Williston State College was packed with children with their innovative ideas displayed on presentation boards. Many of the children wanted to give old things a new use.
Sixth-grader Aeriana Peterson, a co-creator of Light Bulb Art said, "So many people throw out light bulbs every day, so we were thinking instead of just throwing things out, why not make things out of them?
Hunter Hart, creator of Hunter’s Rugs, explained what he used to make the rugs he has on display: "That was made of old t-shirts [and this rug] was made out of my grandma's dresses. I'd encourage anyone to do this, like it's really fun, and I might like have it as a business idea."
Many kids, like Hunter, say they’re inspired to actually make their hobbies into businesses because many people told them they would be willing to buy their products.
“I think that it's kind of cool that they like what we made. They don't see it as we just put something together. We took our time with it and tried to make it look nice,” stateed Miriam Jarcik, co-creator of Light Bulb Art.
This is the 19th year of Marketplace for Kids, and long-time organizers of the event say the minds of children are evolving.

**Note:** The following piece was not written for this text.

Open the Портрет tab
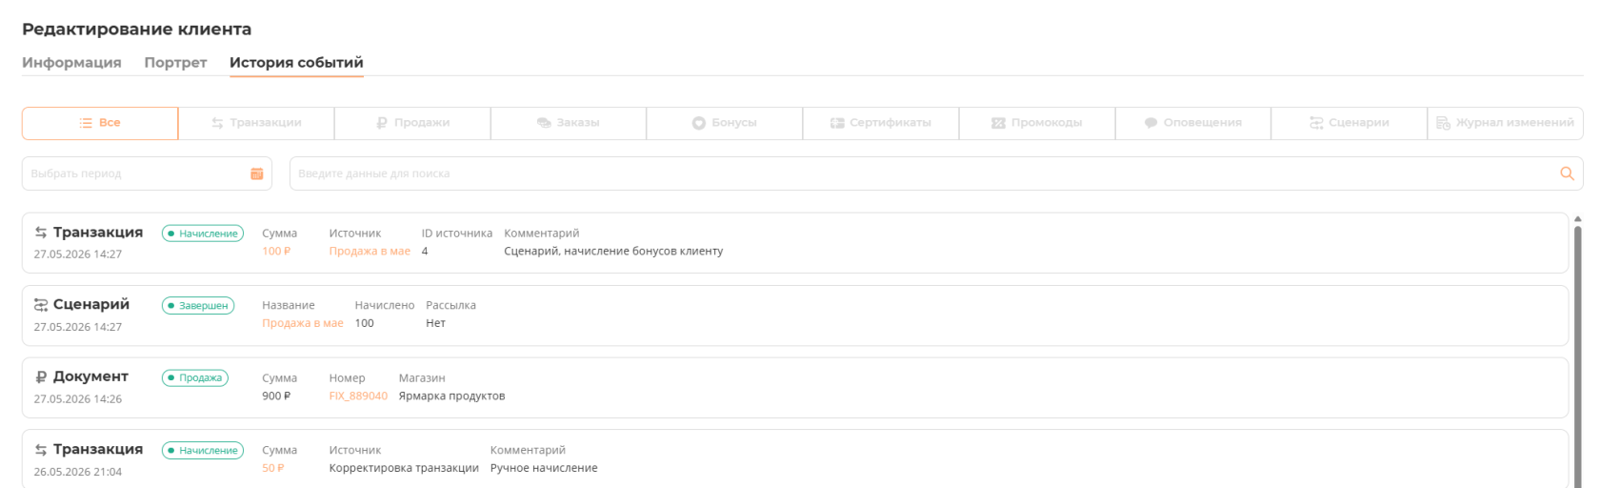This screenshot has width=1600, height=488. 175,62
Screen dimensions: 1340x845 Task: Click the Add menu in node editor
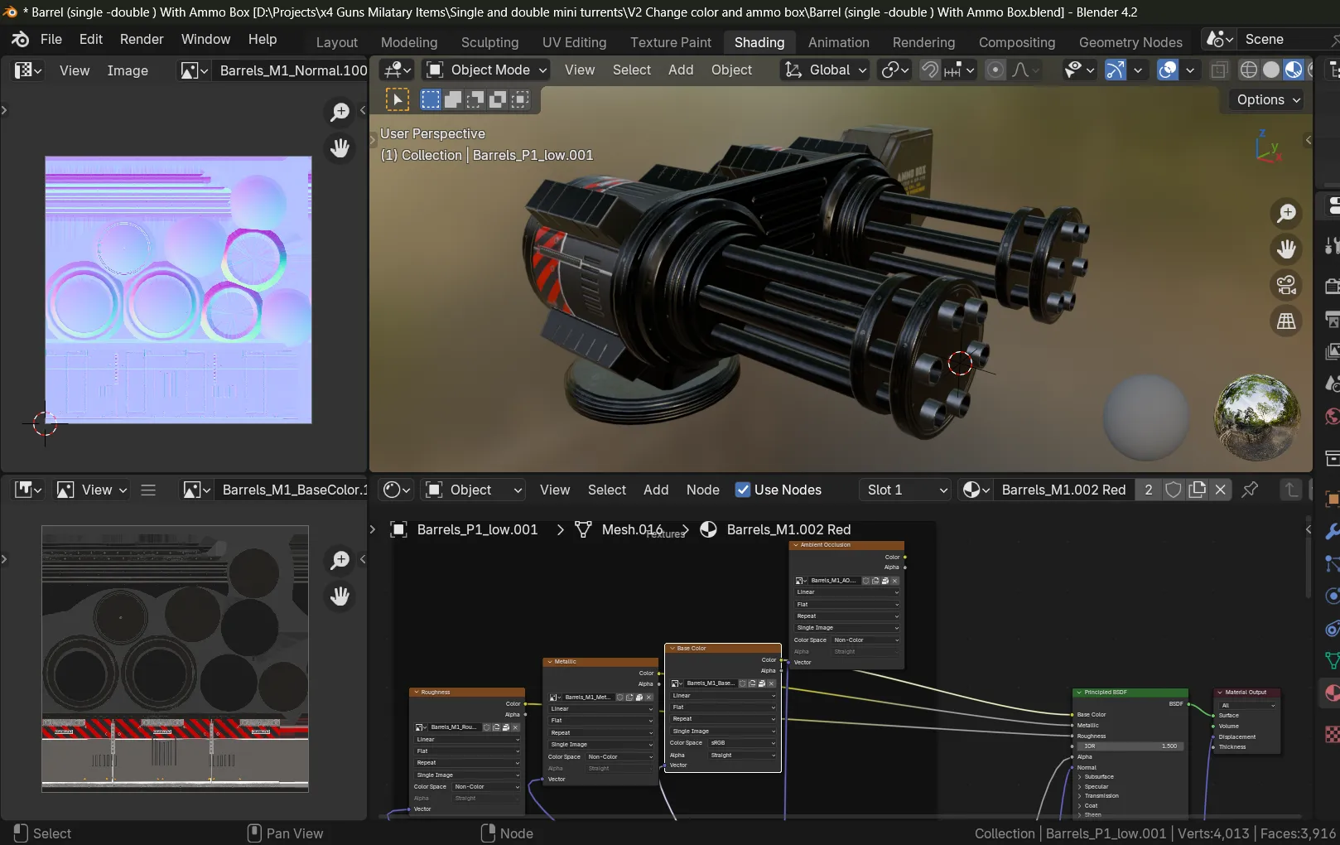click(655, 490)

"Kids are becoming more business savvy, and they also have a better ideas of what they like, and what they want, and what they think they want to do. Earlier and earlier they're thinking about college or learning a skill. So their ideas are definitely kind of moving up the ladder,” said Debbie Richter, a co-chair of Marketplace for Kids.
Teachers and business leaders say they want children to understand the possibilities and resources that are already available for them if they choose to plant their roots in the Peace Garden State.
In between presentations there were 35 classes to choose from, including self-defense, cooking, agriculture, dance, bridge building, park ranger, and virtual reality.
Fourteen hundred students from 21 different schools across western North Dakota and eastern Montana attended the event.